Devon, yang sedaritadi melihat Celia keluar dari lab praktikum, mengalihkan pandangannya kembali ke kertas, namun ia tidak bisa fokus, pikirannya dikelilingi oleh Celia, teman sebangkunya dulu yang ia sukai sejak awal bertemu.

"Eh aku kamar mandi dulu ya, kebelet" Izam hanya meng-iyakan, kemudian ia meminta izin guru untuk ke kamar mandi. Di dalam lorong, tak sengaja Devon melihat Celia keluar dari toilet yang sedang mengeringkan tangannya dengan tisu, ada niatan untuk menyapa, namun nyalinya begitu kecil hanya untuk menyapa seorang Celia.

"Hey Ras," Celia melangkah dan membelakangi Devon, badan mereka bertolak arah, sejarak 2 meter badan Celia berhenti dan berbalik kearah Devon, sama hal dengannya, badannya berhenti dan berbalik kearah Celia.

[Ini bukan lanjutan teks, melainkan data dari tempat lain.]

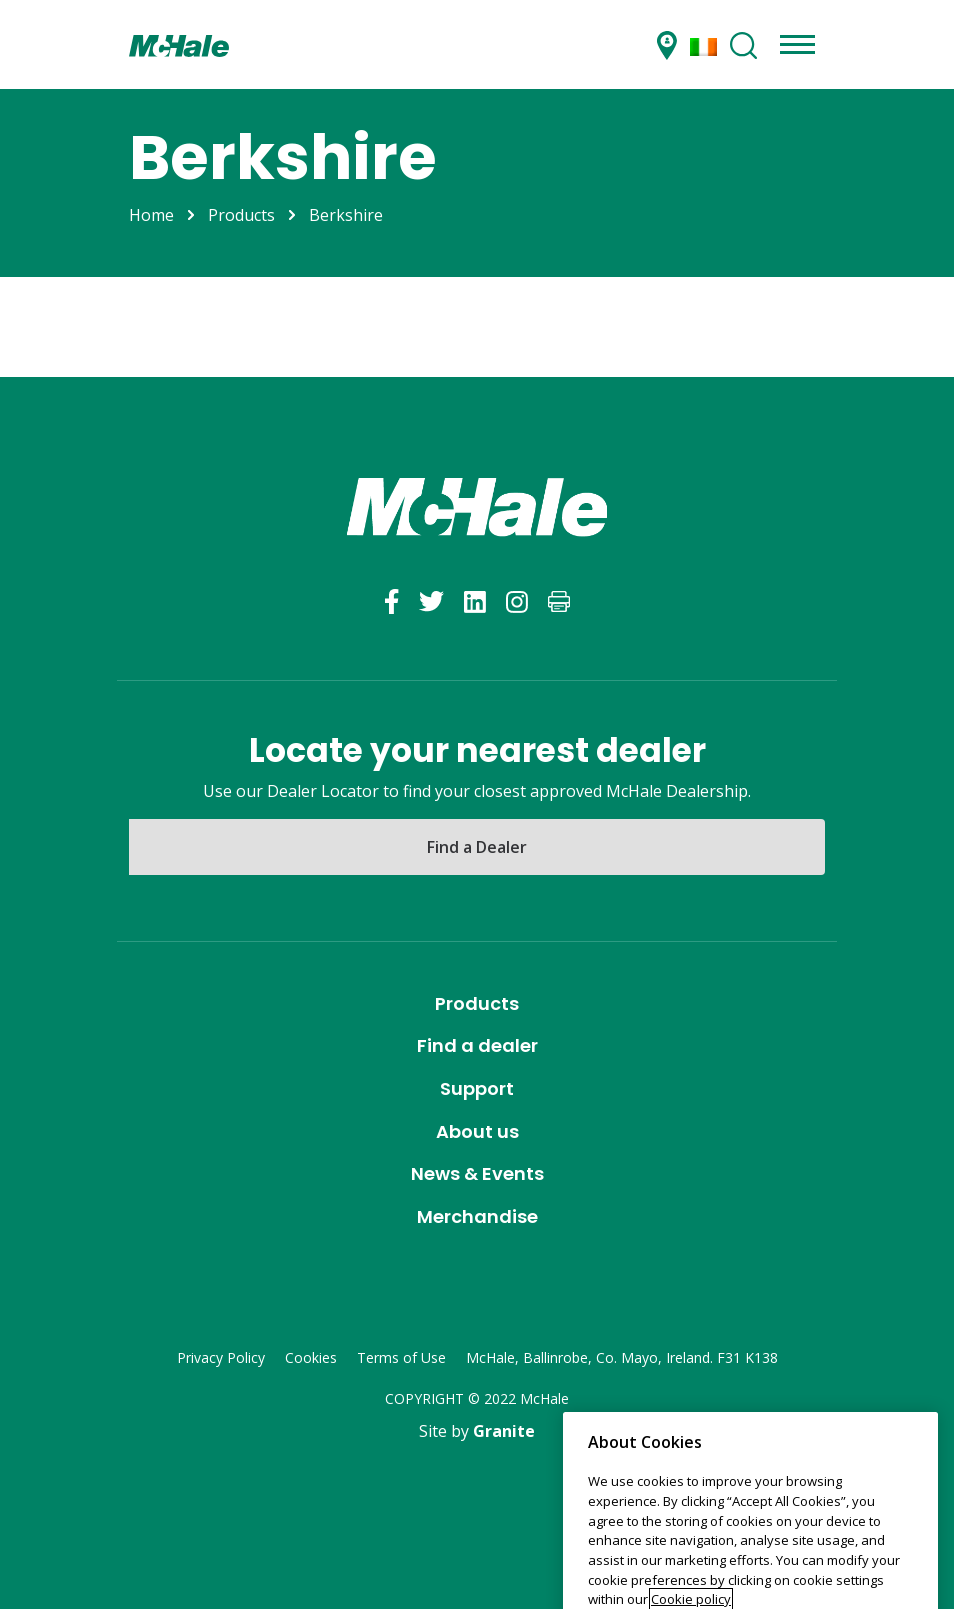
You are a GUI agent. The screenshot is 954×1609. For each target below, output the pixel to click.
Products (241, 215)
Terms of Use (401, 1357)
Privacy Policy (221, 1357)
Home (151, 215)
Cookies (311, 1357)
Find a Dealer (477, 847)
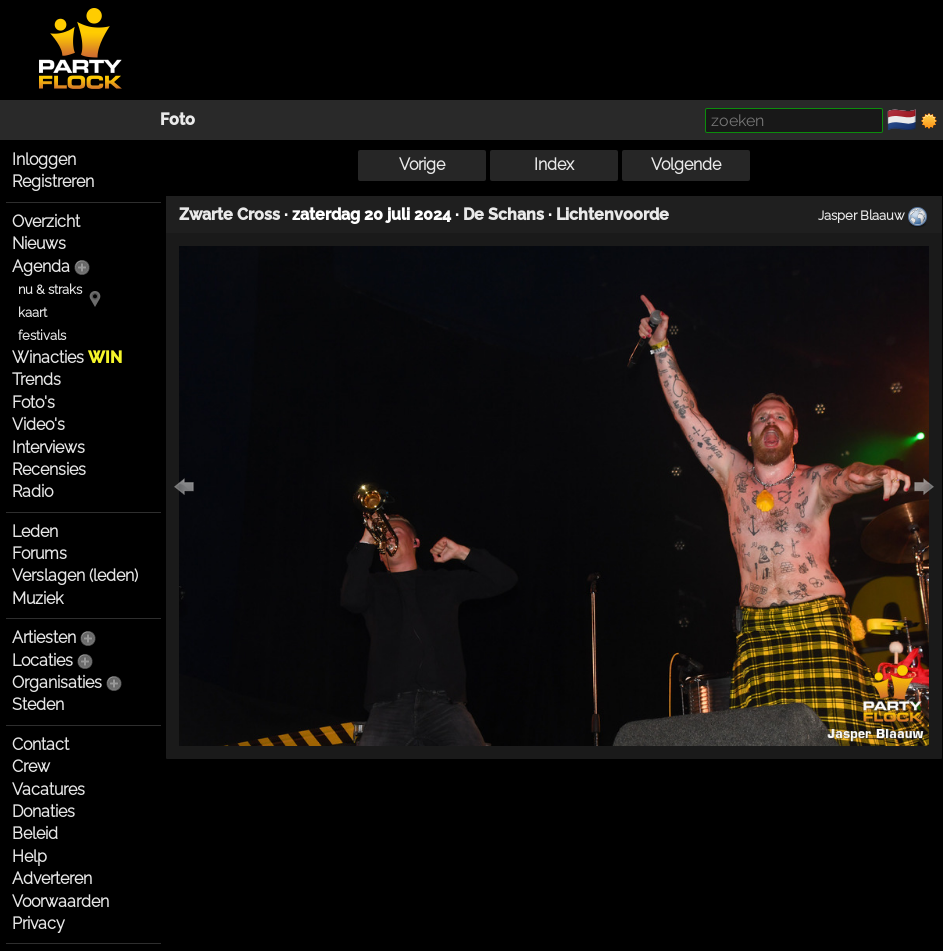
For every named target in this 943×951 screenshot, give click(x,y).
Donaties (43, 811)
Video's (38, 424)
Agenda (41, 266)
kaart (32, 312)
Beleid (35, 833)
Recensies (49, 469)
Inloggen (44, 159)
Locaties (42, 660)
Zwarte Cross (229, 214)
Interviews (48, 447)
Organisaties (57, 682)
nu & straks (50, 289)
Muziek (37, 598)
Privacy (38, 923)
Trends (36, 379)
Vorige (422, 164)
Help (29, 856)
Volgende (686, 164)
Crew (31, 766)
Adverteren (52, 878)
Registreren (53, 181)
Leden (35, 531)
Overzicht (46, 221)
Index (554, 164)
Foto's (33, 402)
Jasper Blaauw (861, 215)
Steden (38, 704)
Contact (40, 744)
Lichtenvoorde (612, 214)
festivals (42, 335)
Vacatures (48, 789)
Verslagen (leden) (75, 575)
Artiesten (44, 637)
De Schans (503, 214)
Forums (39, 553)
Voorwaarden (60, 901)
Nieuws (39, 243)
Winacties (67, 357)
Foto (177, 119)
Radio (32, 491)
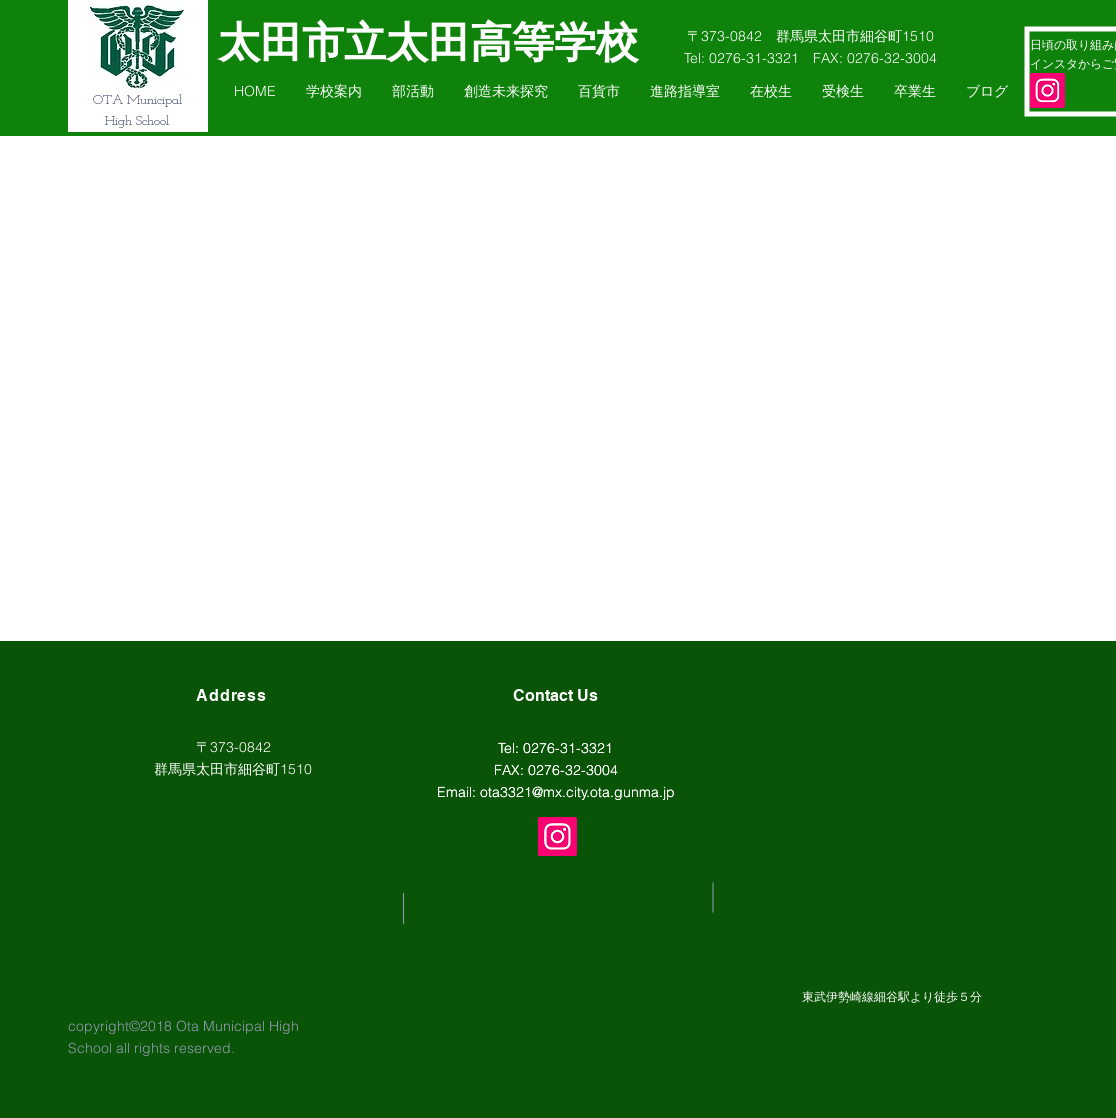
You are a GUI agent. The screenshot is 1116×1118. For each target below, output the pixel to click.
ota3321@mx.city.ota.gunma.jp (577, 792)
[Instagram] (1047, 90)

"Cel," "Gef," keduanya memanggil nama, entah apa yang ingin mereka bicarakan, tiba-tiba Devon membuka suara

"Ladies first," tangannya mengarah ke Celia, dan beberapa langkah mendekatinya.

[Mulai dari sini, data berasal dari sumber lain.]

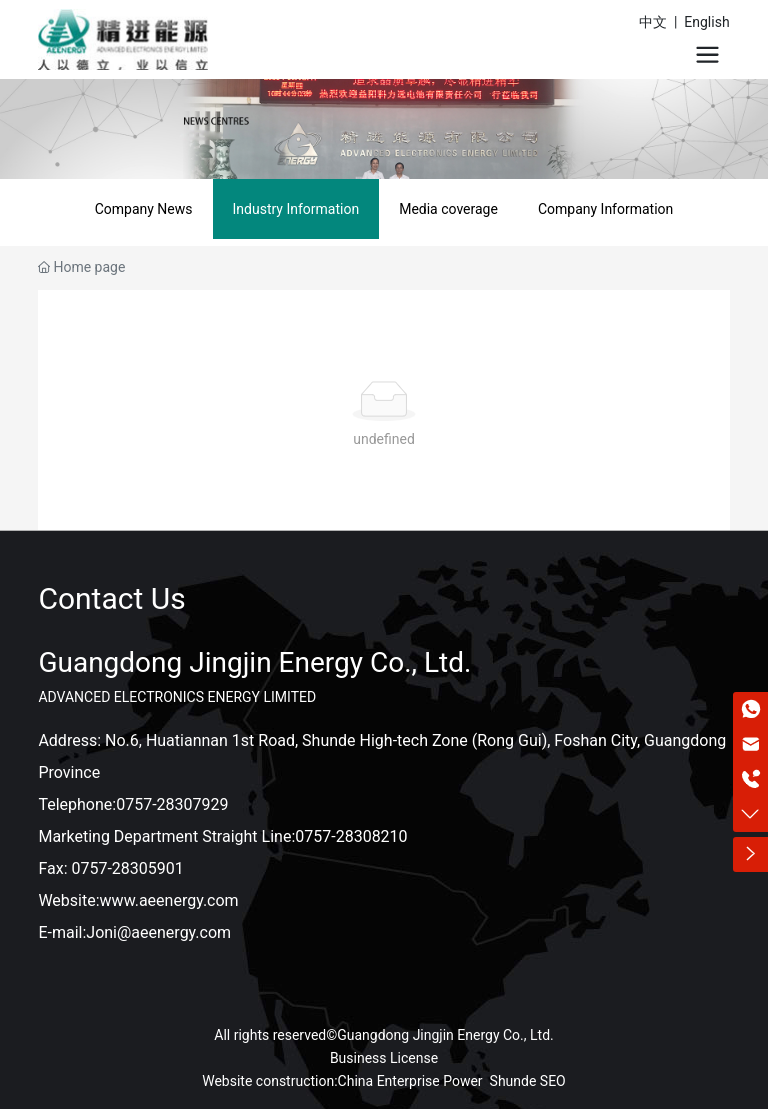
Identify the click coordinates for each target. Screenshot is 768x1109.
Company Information (605, 209)
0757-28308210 (351, 836)
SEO (553, 1081)
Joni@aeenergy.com (158, 932)
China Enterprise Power (410, 1081)
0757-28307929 (172, 804)
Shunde (513, 1081)
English (706, 22)
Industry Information (296, 209)
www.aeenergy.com (169, 900)
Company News (144, 209)
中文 (653, 22)
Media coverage (448, 209)
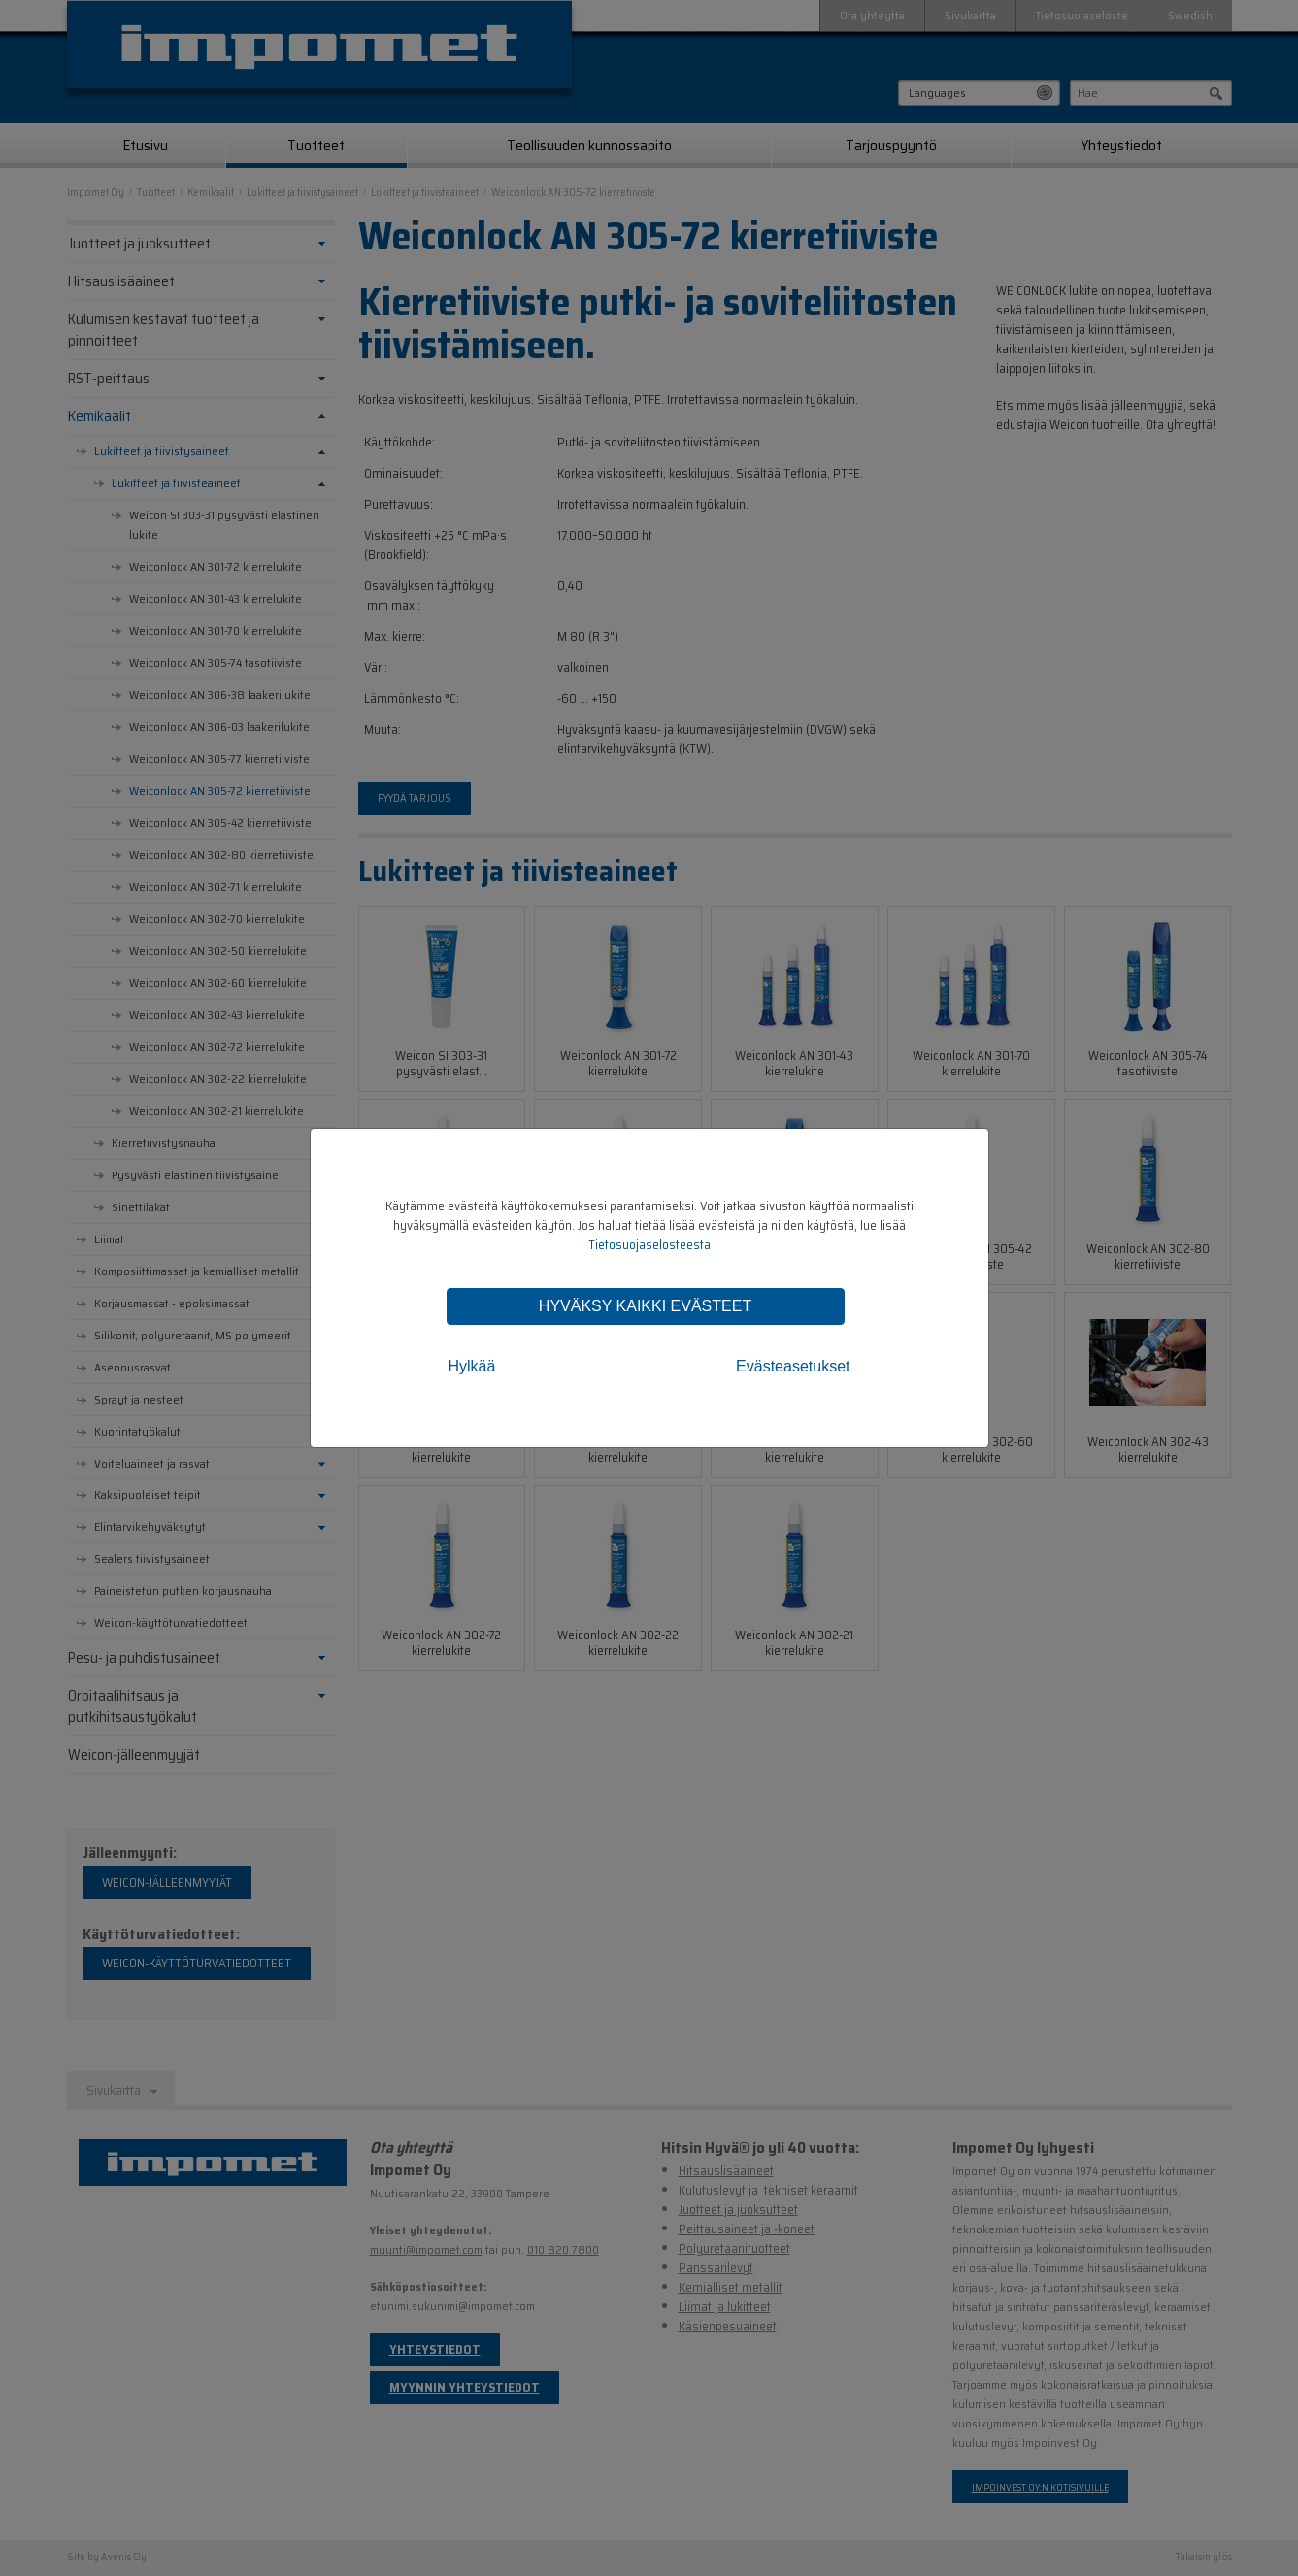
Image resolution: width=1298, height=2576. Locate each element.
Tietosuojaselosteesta (649, 1245)
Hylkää (472, 1366)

"Yang manggil duluan kamu, so kamu duluan," sahut Celia. Ia memang sudah berkali-kali dipertemukan dengan Devon dikeadaan ini, jadi sudah berkali-kali Celia selalu yang terakhir untuk bertanya.

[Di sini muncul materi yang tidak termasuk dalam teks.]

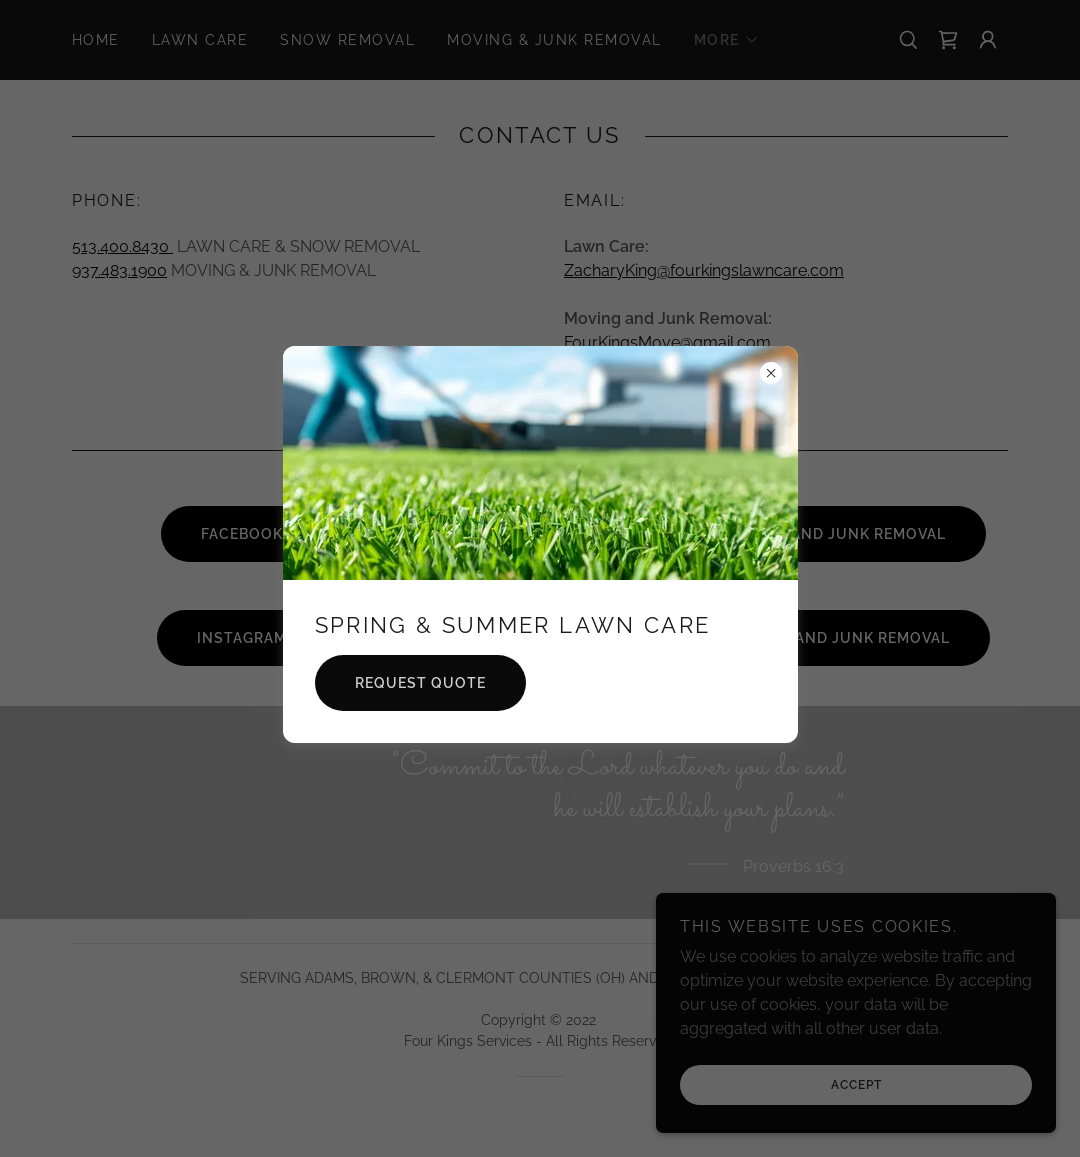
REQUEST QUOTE (420, 683)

"Oke," Devon mendekat, kemudian tubuhnya berlutut dan secara tiba-tiba mengikat tali sepatu. Celia sontak terkejut, pasalnya ini baru pertama kalinya Devon berbuat seperti ini dalam kurun waktu 4 bulan.

"Kalo jalan tali sepatu gakeiket, bisa jatoh kamu, nanti kalo jatoh siapa yang nolong? Oh iya, tugas ekonomi mau ngerjain dirumah siapa? Apa di kafe aja? yang deket sekolah?" omongan Devon tak terdengar indah ditelinga Celia, ia masih dalam keadaan terkejut dan membeku dengan perlakuan Devon yang seperti ini.

"Cel? Kamu dengerkan?" Devon berdiri dan tepat hampir mengenai muka Celia, untungnya Devon lebih tinggi 12 cm dari Celia, jadinya ia harus sedikit menunduk untuk berbicara dengan Celia.

"Eh i-i-iya katanya dirumah Andin, nanti kalo udah fix aku kasih tau kamu lagi," gemetar benar badan Celia akibat Devon yang terlalu dekat dengannya, Celia tahu persis sifat Devon tidak seperti ini, namun di lorong yang sunyi dan sepi, bisa merubah Devon 180 derajat dengan yang aslinya.

"Oh oke, yaudah nanti SMS aku aja, jam berapa dimana sama aku harus bawa apa aja." jawab Devon dengan tersenyum kearah Celia, menunjukkan gigi gingsul kanannya dan mundur beberapa langkah.

"Oh iya tadi manggil kenapa?" Celia sudah lupa dengan ia memanggil Devon untuk tujuan apa, namun ia mengingat kembali mengapa ia memanggil Devon.

"Oh engga tadi cuman manggil doang terus mau nanya 'mau kemana?'" Bohong. Jelas jelas itu terlihat bohong. Bukan itu tujuannya. Sebenarnya, Celia ingin menatap wajah Devon sebentar, wajahnya mengingatkan dengan kak Egar, yang ia rindukan selama 6 tahun lebih.

'gue pengen liat muka lo, kangen kak Egar. Gue cuman pengen natap muka lo sebentar aja, galebih. Sakit awalnya gue merhatiin muka lo yang sedikit demi sedikit mirip kak Egar, entah sekarang kayak gimana dia, dimana dia, dan wajahnya dia berubah setelah 6 tahun, gue gatau, Gef,' kadang Celia memanggil Devon dengan Gefarras, Devon, Gef, Ras, apapun itu.

"Oh, tadi mau ke kantin sebentar, mau nelfon mamah minta siapin jaket buat nanti malem, kalo jadi kerja kelompok." kemudian Celia mengangguk dan meminta ke Devon untuk menitipkan salammnya buat tante Hanum, yang tanpa disengaja pernah bertemu di sebuah pasar buku dekat dengan stasiun bersama Devon dan adik kembarnya, Descha dan Dergy. Dan hari Celia kembali normal.